Batı uygarlığı, doğu dünyası ve İslâm hakkında söylediğim şeyleri ben Jean Baudrillard, Immanuel Wallerstein, Kevin Robins, John Esposito gibi Batılı düşünürlerle, akademisyenlerle konuştuğum zaman onlar ne demek istediğimi çok iyi anlıyorlar ve bana hak veriyorlar ama aynı şeyi laik ve özellikle de İslâmcı Türk aydınlarına anlatmakta çok zorluk çekiyorum.

Peki, bunun nedeni ne acaba?

Kanımca bunun en önemli nedeni, Türkiye'deki laik ve İslâmcı aydınların genel olarak pergellerini şaşırmaları, bu nedenle de bir türlü Özne olamaMaları, yani ya reaksiyoner ya da savunmacı tavırlar geliştirerek Batı karşısında yakıcı ve yıkıcı bir aşağılık kompleksi yaşıyor ve dolayısıyla "bu dünya"da yaşamıyor, çağımızın temel sorunlarını ve bu sorunların nereden kaynaklandığını anlamakta zorlanıyor olmalarıdır.
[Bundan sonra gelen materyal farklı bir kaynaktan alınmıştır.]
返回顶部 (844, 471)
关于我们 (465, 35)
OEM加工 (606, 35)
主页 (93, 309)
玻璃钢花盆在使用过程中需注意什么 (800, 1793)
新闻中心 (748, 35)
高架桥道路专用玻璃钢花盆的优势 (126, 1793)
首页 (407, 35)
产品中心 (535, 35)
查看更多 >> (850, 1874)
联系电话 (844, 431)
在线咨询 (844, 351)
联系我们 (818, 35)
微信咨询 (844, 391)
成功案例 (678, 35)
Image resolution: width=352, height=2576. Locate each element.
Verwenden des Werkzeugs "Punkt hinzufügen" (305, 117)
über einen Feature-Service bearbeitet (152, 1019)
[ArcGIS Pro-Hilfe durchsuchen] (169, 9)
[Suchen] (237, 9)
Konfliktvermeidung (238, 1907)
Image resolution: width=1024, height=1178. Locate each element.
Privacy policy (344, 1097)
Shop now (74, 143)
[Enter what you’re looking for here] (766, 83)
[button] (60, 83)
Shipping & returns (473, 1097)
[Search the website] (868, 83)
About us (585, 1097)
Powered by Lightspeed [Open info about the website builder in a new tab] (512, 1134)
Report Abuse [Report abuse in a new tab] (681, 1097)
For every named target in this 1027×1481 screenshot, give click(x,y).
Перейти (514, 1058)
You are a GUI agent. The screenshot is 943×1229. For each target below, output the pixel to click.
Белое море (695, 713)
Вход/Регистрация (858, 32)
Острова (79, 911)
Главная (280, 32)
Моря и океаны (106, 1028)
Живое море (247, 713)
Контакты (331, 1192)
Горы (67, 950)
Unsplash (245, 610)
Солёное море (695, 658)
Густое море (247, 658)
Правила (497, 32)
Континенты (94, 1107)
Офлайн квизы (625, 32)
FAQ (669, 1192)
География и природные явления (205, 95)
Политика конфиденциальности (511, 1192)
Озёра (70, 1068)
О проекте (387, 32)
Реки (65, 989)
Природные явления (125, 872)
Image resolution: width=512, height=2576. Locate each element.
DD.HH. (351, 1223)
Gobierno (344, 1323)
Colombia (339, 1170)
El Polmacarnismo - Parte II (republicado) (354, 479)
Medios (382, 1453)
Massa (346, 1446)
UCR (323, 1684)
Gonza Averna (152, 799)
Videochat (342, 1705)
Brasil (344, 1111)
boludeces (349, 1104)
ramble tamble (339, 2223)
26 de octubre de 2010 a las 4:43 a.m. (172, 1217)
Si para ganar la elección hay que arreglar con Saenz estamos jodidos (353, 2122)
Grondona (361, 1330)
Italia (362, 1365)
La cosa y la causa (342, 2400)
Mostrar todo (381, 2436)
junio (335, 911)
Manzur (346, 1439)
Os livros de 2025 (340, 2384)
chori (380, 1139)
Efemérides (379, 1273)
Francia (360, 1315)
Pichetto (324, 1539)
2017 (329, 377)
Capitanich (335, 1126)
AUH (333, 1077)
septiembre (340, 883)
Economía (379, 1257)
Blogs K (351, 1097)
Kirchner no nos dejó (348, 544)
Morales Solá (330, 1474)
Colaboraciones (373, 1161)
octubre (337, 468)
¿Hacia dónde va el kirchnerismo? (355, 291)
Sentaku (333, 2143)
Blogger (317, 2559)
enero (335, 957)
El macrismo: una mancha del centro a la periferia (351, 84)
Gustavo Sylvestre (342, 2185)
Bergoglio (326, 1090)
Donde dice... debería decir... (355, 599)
Hem İslâm'la, hem de hâkim kültürle (Batı kültürüyle) ilişkilerimizde çift yönlü bir temassızlık sorunu yaşadığımız için, pergelimizi şaşırmış vaziyetteyiz; o yüzden ne aradığımızı da bilemiyoruz, dolayısıyla kaçınılmaz olarak ne bulduğumuzu da göremiyor ve anlamlandıramıyoruz. Pergelimizi şaşırdığımız için sürekli olarak oraya buraya savruluyor ve her defasında çıkmaz sokaklarla karşılaşıp kafamızı fena halde türlü tuhaf duvarlara toslayıp duruyoruz. Eğer pergelimizi şaşırmamış olsak, yani pergelin sâbit ayağını İslâm'a sağlam, muhkem ve sarsılmaz bir şekilde İslâm'a dayayıp, çağın ruhunu, sorunlarını ve bu sorunların dayandığı hâkim kültürün temel kurucu paradigmalarını kavrama konusunda çaba göstermiş olsak, Batı'dan esen rüzgârlar bizi oraya buraya savurmayı aslâ başaramayacak.

Türkiye'deki laik aydınların da, İslâmcı aydınların da zihin kalıpları örtüşüyor, bu bakımdan aynı familyaya mensuplar: Ya reaksiyonerler; ya da savunmacılar.

Laik aydınlar, kalkış noktası olarak sekülerizmi yani Batılı kavramları eksene aldıkları için ya İslâm'a karşı reaksiyoner tavırlar geliştiriyorlar ve son derece primitif bir akıl yürütmeyle İslâm'ın bizi geri bıraktırdığını veya İslâm'ın bu dünyaya bir şey söylemeyeceğini söylüyorlar. Ya da savunmacı bir tavır takınarak Batı'nın ("sekülerliğin") her şey demek olduğu vehmine kapılıyorlar. Böylelikle laik aydınlar, Batı'yı arzularının nesnesi haline getirerek, kendilerini Nesneleştiriyor, Batı'yı Özneleştiriyorlar ve Batı'yı burada yeniden-üretmiş oluyorlar.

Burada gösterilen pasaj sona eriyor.